For this latest installment of our series, we hear from an Australian immigrant to the U.S, who has lived in the country for almost nine years, but struggled to stay in America after last January. Due to her ongoing green card application, this person asked not to be named, but Marketplace received verification of her story.
I decided to move to the U.S. almost nine years ago to pursue acting and producing.
I also nanny, which I find is a great job, because obviously acting can be a little unpredictable. And I love kids. Kids are amazing.
The working visa that I’m on I have to renew every three years. And what happened to me at the start of the year was a little frustrating and stressful.
We got a new president in January, and I went back to Australia to do my visa interview, and I let the family that I worked for know that I’d probably be gone for three weeks, and they were completely fine with that. Three weeks rolled around, and I still did not have my visa approval.

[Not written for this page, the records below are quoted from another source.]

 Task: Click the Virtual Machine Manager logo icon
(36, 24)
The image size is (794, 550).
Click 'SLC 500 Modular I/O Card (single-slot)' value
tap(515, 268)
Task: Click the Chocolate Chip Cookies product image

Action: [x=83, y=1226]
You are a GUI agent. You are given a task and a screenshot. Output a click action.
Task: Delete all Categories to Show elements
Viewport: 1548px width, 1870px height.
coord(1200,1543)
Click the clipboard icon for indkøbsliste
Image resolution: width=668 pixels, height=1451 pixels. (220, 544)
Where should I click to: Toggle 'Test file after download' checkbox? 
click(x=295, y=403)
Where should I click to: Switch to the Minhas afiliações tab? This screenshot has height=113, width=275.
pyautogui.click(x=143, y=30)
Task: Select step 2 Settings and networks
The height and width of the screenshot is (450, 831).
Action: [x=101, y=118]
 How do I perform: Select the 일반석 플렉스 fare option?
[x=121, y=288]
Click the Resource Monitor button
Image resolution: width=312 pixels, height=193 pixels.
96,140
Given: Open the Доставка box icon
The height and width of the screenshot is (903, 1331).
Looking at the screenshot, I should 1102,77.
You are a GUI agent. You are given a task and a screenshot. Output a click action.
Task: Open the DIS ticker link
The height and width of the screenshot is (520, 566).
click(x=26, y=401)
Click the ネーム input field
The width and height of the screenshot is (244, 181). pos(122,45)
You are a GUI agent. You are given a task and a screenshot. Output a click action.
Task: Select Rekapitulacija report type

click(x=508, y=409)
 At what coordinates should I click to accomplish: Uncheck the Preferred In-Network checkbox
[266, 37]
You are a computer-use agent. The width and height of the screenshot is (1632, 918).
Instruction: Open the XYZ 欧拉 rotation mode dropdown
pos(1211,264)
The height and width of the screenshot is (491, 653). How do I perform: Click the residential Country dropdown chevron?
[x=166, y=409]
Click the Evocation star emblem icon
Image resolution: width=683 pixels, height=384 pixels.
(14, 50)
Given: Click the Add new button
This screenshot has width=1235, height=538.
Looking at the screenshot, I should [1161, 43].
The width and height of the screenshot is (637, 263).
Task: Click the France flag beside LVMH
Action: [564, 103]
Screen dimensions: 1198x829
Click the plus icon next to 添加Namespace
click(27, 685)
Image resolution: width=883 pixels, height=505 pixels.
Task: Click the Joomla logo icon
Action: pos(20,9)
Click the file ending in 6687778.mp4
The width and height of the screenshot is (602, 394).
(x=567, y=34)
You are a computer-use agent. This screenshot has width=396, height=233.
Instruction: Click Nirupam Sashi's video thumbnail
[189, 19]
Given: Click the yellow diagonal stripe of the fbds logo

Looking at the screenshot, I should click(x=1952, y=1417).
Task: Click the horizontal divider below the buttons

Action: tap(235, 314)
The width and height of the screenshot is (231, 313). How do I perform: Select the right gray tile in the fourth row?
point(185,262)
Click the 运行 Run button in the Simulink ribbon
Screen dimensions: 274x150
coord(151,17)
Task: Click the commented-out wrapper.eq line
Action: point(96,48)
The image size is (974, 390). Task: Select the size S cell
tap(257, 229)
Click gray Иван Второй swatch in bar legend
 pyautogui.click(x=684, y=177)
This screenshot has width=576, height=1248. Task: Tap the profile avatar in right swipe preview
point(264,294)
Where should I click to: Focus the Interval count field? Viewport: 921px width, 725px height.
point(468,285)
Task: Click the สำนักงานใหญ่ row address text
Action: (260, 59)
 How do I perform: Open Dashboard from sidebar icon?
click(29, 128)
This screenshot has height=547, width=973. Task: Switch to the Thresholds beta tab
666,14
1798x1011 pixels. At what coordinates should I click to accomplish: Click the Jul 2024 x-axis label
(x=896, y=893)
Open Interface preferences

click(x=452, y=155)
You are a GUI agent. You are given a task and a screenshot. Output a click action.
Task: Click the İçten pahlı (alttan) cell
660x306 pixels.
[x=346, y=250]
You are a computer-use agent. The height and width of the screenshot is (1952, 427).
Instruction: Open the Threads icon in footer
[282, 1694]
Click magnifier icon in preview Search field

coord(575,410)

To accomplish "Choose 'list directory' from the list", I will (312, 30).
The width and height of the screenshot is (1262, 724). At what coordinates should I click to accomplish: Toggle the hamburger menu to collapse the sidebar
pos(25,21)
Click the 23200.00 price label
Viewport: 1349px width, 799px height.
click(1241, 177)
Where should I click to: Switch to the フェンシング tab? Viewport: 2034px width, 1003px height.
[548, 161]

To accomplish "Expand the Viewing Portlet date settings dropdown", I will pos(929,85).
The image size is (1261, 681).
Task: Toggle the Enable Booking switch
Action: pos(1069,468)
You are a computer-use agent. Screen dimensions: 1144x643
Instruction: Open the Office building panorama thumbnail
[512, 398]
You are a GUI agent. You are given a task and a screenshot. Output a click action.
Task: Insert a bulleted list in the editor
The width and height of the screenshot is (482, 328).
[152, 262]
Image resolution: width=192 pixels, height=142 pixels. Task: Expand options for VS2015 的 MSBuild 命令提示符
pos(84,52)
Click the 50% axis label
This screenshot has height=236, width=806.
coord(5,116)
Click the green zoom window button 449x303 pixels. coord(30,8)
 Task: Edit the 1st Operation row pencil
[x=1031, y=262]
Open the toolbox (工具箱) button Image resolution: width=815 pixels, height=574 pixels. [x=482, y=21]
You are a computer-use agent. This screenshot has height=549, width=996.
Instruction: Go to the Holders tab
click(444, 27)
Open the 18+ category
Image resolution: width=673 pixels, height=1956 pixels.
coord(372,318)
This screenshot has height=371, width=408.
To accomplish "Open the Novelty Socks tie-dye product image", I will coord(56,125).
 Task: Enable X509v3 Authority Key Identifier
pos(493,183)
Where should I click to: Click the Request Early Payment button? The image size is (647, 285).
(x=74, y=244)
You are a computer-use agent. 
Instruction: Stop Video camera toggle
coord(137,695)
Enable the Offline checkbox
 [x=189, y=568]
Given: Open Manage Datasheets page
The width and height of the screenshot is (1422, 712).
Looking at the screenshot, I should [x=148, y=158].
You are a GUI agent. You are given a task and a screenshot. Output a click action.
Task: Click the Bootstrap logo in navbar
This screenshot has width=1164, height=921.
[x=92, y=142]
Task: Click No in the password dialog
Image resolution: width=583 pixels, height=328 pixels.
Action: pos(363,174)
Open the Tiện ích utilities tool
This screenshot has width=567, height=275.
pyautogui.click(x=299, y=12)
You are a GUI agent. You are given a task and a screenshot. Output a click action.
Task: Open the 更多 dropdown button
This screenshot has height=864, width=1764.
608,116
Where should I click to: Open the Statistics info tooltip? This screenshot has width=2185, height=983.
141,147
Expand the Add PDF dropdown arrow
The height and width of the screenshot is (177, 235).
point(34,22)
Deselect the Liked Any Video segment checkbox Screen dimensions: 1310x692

It turned out that there were administrative delays with the processing, and they couldn’t really provide a clear indication of when my visa would come through.
The family that I’m working with now I’ve been working with for a year. And I was worried I was going to lose my job.
I mean, they were amazing, they just piecemealed help together.
For two and a half months I was unable to get back into the United States, which obviously was incredibly stressful. I’ve lived here almost nine years. I have my apartment here, my job, my car, my life. But I just had to wait in Australia. So every day I was checking the news pretty frantically, because the whole immigration climate was a little up in the air.
I think with loss of wages and legal fees and whatnot, I was down probably $12,000.
I am in the process of going for a green card now so that I don’t have to deal with these renewals anymore. That’s another whole story though. I have to go back to Australia again for my interview for my green card. And again it’s a little unpredictable. It could take a week. It could take two months.
It’s a very uncertain time for foreigners in the United States. It feels like we’re welcome, but we’re not really welcome.
In my community, none of us feel 100 percent confident about our ability to stay here, which is something that I haven’t felt in the entire time I’ve been here until January.